Statistical and Modeling Approaches: Applied Pearson’s and Spearman’s correlation analyses to identify feature-target relationships. For predictive modeling, used participant-level sampling (163 training, 56 development, 56 test samples) with traditional machine learning methods including logistic regression with L1 regularization, Random Forest with hyperparameter tuning, AdaBoost, and Ridge regression. Performance evaluation used RMSE and MAE metrics with k-fold cross-validation.
Data Quality Assessment: Conducted extensive visualization and statistical analysis of demographic distributions, PHQ-8 score distributions, and gender balance across training/development/test splits to evaluate dataset representativeness and potential biases affecting model generalizability.
Impact
This research provides critical insights into the challenges and considerations necessary for developing robust digital biomarkers for depression detection, with significant implications for both research methodology and clinical applications.
Methodological Contributions: The study establishes important best practices for depression detection research, including the necessity of isolating participant-only audio, implementing participant-level rather than question-level modeling to avoid statistical dependencies, and conducting thorough dataset bias analysis before model development.

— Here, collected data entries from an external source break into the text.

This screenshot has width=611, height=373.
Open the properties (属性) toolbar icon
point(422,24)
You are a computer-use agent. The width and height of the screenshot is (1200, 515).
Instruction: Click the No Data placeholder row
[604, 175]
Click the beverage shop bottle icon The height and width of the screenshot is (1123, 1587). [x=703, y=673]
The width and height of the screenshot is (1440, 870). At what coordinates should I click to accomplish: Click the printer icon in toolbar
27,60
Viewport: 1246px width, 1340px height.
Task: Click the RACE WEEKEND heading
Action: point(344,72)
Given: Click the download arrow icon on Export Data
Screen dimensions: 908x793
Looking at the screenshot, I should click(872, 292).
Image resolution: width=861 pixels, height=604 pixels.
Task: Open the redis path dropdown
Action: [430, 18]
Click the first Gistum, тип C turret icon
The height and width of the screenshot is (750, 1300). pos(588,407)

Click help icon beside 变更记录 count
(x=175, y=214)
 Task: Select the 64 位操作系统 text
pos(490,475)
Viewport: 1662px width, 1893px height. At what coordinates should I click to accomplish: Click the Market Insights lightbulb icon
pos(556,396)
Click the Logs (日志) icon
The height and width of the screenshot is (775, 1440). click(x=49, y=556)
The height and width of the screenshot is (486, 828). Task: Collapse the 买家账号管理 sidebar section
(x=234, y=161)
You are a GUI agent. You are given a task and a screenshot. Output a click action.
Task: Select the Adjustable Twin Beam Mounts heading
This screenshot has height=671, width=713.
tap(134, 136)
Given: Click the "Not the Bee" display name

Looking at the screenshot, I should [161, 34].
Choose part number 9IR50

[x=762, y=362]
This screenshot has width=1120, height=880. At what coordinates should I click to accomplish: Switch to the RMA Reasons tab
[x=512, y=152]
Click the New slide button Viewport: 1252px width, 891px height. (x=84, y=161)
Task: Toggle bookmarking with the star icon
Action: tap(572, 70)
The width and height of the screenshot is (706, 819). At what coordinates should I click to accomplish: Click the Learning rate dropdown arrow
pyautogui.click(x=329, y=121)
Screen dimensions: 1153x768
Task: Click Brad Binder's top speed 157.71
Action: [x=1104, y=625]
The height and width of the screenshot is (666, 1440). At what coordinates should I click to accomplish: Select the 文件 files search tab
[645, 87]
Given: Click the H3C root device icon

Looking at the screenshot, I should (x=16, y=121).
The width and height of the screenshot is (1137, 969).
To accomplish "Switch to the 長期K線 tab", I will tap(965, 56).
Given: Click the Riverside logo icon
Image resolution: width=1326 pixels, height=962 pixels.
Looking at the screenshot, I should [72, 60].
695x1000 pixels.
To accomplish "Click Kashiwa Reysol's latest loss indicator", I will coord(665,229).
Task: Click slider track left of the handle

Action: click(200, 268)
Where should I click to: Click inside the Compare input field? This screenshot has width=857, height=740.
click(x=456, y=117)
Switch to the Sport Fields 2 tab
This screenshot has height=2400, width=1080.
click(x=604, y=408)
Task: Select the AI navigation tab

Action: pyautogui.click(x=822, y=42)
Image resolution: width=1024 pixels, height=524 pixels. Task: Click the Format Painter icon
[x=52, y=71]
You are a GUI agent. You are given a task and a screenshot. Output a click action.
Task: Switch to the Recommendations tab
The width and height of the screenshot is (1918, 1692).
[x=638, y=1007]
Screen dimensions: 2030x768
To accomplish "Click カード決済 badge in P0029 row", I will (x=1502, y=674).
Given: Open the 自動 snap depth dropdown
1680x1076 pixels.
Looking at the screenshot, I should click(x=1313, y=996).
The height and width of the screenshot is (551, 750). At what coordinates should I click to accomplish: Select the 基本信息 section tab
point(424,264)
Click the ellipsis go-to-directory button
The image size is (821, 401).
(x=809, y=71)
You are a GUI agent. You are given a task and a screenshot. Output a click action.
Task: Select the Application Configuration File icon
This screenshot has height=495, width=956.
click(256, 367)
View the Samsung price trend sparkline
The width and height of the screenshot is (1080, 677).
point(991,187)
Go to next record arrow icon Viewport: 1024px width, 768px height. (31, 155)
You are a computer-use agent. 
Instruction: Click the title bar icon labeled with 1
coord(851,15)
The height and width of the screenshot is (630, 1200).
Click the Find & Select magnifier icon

These methodological insights are crucial for researchers working with similar datasets.
Dataset Quality Assessment: By systematically identifying and quantifying dataset limitations—including severe class imbalance, audio contamination, and distributional biases between training and development sets—the research provides a blueprint for critically evaluating mental health datasets and highlights the importance of data quality in achieving reliable clinical applications.
Clinical Translation Challenges: The findings reveal significant obstacles to clinical deployment of AI-based depression detection systems, including the high prediction errors (±5.8 PHQ-8 points) that may limit clinical utility. The research emphasizes that meaningful clinical applications require substantially larger, more representative datasets and more sophisticated modeling approaches.
Signal Processing Insights: The identification of meaningful acoustic and linguistic correlates of depression (e.g., spectral flux, pitch characteristics, pronoun usage patterns, negative word frequency) provides empirical support for voice and language as depression biomarkers while highlighting the complexity of extracting reliable signals from naturalistic clinical data.
Future Research Directions: The study’s recommendations for improving dataset quality, including better demographic balance, individual symptom-level analysis rather than aggregate PHQ scores, and accounting for co-morbidities like PTSD and anxiety, provide a roadmap for developing more clinically relevant depression detection systems. The emphasis on traditional machine learning approaches for small datasets also offers practical guidance for researchers with limited computational resources.